Rachel Rothman scite author profile

Mammalian oocyte quality reduces with age. We show that prior to the occurrence of significant aneuploidy (9M in mouse), heterochromatin histone marks are lost, and oocyte maturation is impaired. This loss occurs in both constitutive and facultative heterochromatin marks but not in euchromatic active marks. We show that heterochromatin loss with age also occurs in human prophase I‐arrested oocytes. Moreover, heterochromatin loss is accompanied in mouse oocytes by an increase in RNA processing and associated with an elevation in L1 and IAP retrotransposon expression and in DNA damage and DNA repair proteins nuclear localization. Artificial inhibition of the heterochromatin machinery in young oocytes causes an elevation in retrotransposon expression and oocyte maturation defects. Inhibiting retrotransposon reverse‐transcriptase through azidothymidine (AZT) treatment in older oocytes partially rescues their maturation defects and activity of the DNA repair machinery.
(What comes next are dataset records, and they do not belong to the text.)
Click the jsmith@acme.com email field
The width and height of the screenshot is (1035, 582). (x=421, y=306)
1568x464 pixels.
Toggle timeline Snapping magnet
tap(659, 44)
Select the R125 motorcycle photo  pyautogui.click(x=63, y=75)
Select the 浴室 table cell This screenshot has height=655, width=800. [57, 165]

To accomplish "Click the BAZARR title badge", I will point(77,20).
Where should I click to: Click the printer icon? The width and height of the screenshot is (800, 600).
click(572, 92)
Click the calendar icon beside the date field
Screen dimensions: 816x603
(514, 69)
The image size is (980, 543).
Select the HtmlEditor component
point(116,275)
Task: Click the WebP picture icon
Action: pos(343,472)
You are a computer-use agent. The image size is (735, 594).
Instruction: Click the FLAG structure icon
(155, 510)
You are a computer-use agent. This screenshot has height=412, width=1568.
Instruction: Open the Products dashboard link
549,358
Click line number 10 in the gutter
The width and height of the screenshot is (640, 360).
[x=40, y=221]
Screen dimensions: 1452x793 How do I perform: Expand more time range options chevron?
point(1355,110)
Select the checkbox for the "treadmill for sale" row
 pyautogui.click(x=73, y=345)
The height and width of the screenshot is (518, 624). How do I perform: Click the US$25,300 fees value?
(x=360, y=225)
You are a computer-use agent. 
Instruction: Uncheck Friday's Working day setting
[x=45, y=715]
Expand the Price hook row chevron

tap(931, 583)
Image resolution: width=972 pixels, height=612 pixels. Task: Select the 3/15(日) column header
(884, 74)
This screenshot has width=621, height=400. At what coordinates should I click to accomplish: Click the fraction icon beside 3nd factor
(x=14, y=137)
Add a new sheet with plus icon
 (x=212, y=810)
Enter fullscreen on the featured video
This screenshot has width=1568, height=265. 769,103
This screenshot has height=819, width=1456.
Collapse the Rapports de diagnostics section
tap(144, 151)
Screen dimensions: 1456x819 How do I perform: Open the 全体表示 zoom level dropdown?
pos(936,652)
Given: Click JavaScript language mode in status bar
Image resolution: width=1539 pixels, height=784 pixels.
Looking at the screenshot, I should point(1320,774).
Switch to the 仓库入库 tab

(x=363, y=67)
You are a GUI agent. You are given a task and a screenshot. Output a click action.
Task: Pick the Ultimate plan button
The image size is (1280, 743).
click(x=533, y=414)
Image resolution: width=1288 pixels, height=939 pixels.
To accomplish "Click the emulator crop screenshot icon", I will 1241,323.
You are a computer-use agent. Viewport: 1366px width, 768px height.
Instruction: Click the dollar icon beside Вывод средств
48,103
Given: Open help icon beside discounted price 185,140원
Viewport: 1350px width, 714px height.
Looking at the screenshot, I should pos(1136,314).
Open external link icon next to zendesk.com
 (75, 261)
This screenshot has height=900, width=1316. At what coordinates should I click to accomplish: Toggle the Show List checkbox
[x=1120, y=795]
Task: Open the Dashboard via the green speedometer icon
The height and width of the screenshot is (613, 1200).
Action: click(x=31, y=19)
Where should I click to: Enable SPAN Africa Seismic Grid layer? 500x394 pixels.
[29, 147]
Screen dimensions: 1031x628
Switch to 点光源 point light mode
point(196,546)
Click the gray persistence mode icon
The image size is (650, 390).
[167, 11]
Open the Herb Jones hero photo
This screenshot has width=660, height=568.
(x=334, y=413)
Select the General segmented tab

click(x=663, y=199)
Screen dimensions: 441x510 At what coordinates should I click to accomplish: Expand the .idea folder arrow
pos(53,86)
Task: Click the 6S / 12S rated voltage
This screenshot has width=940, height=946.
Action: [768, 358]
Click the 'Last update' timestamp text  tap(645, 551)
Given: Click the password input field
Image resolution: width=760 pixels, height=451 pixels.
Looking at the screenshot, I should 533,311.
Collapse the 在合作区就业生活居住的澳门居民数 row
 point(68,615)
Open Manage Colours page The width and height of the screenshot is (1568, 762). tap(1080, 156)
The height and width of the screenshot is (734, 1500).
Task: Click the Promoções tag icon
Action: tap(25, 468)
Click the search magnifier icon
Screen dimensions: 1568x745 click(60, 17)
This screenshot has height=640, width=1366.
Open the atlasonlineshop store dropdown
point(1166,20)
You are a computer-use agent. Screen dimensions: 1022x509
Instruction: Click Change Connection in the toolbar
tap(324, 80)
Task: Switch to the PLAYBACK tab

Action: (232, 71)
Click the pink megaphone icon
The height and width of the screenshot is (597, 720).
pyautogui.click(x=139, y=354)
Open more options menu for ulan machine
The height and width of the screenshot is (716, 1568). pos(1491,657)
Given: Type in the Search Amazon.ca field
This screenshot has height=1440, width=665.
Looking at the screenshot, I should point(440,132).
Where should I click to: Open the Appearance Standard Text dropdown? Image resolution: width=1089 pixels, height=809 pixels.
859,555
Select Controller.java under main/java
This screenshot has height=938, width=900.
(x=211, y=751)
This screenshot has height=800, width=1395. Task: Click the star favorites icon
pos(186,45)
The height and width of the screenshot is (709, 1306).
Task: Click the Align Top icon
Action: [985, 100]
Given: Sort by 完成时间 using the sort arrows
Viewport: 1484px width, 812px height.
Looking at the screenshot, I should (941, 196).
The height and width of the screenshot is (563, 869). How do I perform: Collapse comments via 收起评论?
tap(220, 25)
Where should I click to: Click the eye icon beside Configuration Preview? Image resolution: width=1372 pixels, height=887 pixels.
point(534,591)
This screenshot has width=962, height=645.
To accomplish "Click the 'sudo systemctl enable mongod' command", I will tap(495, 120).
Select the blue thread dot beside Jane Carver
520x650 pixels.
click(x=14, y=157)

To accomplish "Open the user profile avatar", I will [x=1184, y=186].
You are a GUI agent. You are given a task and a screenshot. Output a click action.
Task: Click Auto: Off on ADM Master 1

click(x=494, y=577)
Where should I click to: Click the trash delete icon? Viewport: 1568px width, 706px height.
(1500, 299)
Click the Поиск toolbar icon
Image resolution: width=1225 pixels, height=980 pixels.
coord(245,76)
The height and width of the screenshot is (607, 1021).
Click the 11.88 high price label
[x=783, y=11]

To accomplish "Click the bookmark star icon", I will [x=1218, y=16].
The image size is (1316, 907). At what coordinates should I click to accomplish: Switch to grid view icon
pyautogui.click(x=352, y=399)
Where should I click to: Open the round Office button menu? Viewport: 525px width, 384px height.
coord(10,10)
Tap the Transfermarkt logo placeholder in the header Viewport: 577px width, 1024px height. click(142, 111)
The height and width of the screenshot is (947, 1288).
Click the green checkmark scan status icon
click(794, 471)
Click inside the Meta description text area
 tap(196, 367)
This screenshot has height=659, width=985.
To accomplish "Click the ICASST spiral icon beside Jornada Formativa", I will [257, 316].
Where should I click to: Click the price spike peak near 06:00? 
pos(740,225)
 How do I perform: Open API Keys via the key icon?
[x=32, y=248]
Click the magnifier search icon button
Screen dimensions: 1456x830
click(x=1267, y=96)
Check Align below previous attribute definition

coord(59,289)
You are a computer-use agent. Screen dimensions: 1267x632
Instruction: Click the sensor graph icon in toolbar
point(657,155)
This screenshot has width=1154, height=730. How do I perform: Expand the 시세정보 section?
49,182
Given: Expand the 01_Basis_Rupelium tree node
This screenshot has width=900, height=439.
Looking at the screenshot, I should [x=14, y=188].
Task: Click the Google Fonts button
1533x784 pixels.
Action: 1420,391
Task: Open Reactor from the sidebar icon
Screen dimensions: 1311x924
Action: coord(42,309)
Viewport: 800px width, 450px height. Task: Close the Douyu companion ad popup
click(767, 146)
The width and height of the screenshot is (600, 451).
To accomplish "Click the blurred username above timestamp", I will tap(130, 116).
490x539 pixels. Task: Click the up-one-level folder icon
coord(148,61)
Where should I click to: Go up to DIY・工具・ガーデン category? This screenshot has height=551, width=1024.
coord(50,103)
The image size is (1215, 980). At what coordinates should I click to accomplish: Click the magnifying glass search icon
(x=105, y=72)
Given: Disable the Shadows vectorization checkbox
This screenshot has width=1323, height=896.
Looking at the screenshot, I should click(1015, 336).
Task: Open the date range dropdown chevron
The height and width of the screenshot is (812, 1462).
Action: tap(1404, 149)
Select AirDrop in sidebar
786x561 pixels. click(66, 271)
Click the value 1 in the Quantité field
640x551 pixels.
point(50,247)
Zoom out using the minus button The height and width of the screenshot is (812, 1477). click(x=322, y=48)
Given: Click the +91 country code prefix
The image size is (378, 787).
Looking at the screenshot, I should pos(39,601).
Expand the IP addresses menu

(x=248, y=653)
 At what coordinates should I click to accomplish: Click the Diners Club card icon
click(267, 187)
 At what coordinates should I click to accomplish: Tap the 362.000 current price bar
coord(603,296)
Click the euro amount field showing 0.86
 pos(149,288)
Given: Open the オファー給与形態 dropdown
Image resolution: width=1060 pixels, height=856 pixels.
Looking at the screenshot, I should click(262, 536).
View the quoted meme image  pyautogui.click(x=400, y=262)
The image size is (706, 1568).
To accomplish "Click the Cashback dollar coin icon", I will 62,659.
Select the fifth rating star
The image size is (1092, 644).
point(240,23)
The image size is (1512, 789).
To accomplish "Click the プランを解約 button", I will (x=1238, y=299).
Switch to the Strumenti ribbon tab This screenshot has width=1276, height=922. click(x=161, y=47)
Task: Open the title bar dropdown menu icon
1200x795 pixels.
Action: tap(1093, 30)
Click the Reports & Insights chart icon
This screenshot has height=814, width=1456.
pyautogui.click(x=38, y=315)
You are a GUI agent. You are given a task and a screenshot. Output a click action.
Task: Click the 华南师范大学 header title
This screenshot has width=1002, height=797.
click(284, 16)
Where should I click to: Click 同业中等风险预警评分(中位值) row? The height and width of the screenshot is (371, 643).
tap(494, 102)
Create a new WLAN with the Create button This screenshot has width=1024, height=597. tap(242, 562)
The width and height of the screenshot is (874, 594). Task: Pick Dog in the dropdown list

Moreover, activating the heterochromatin machinery via treatment with the SIRT1 activating molecule SRT‐1720, or overexpression of Sirt1 or Ezh2 via plasmid electroporation into older oocytes causes an upregulation in constitutive heterochromatin, downregulation of retrotransposon expression, and elevated maturation rates. Collectively, our work demonstrates a significant process in oocyte aging, characterized by the loss of heterochromatin‐associated chromatin marks and activation of specific retrotransposons, which cause DNA damage and impair oocyte maturation.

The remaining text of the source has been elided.